[Items from a dataset]
- - - - -

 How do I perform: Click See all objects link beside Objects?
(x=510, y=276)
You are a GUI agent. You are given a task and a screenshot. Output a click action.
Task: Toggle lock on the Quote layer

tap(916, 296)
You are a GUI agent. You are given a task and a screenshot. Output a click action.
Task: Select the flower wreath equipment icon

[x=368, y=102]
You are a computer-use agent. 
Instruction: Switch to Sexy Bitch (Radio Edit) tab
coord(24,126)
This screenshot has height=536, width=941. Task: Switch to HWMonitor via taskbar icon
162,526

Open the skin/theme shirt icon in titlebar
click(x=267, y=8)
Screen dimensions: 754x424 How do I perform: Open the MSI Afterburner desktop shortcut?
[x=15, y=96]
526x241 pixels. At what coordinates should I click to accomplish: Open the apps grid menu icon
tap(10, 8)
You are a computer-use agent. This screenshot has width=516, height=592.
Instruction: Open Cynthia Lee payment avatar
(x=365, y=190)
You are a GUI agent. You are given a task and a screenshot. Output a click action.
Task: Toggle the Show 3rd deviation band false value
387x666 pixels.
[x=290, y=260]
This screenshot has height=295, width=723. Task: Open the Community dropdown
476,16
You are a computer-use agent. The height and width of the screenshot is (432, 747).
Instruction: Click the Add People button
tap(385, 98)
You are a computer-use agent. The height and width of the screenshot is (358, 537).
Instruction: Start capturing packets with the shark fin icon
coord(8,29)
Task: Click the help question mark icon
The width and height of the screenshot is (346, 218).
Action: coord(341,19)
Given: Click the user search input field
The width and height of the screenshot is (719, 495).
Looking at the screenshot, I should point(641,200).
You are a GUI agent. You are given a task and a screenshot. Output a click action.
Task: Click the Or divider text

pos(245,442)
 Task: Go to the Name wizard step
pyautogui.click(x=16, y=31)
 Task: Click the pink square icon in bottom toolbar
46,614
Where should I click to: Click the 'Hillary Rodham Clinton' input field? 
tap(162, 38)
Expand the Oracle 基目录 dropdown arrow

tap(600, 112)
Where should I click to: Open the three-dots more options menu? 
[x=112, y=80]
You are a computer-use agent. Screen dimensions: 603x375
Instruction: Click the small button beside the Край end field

- - - - -

[ASSIGNMENT] Return the lines above, starting at the one that contains "Instruction: Open Cynthia Lee payment avatar" and running through the last, exactly as they appear, with no extra lines.

[EXERCISE RESULT]
Instruction: Open Cynthia Lee payment avatar
(x=365, y=190)
You are a GUI agent. You are given a task and a screenshot. Output a click action.
Task: Toggle the Show 3rd deviation band false value
387x666 pixels.
[x=290, y=260]
This screenshot has height=295, width=723. Task: Open the Community dropdown
476,16
You are a computer-use agent. The height and width of the screenshot is (432, 747).
Instruction: Click the Add People button
tap(385, 98)
You are a computer-use agent. The height and width of the screenshot is (358, 537).
Instruction: Start capturing packets with the shark fin icon
coord(8,29)
Task: Click the help question mark icon
The width and height of the screenshot is (346, 218).
Action: coord(341,19)
Given: Click the user search input field
The width and height of the screenshot is (719, 495).
Looking at the screenshot, I should point(641,200).
You are a GUI agent. You are given a task and a screenshot. Output a click action.
Task: Click the Or divider text

pos(245,442)
 Task: Go to the Name wizard step
pyautogui.click(x=16, y=31)
 Task: Click the pink square icon in bottom toolbar
46,614
Where should I click to: Click the 'Hillary Rodham Clinton' input field? 
tap(162, 38)
Expand the Oracle 基目录 dropdown arrow

tap(600, 112)
Where should I click to: Open the three-dots more options menu? 
[x=112, y=80]
You are a computer-use agent. Screen dimensions: 603x375
Instruction: Click the small button beside the Край end field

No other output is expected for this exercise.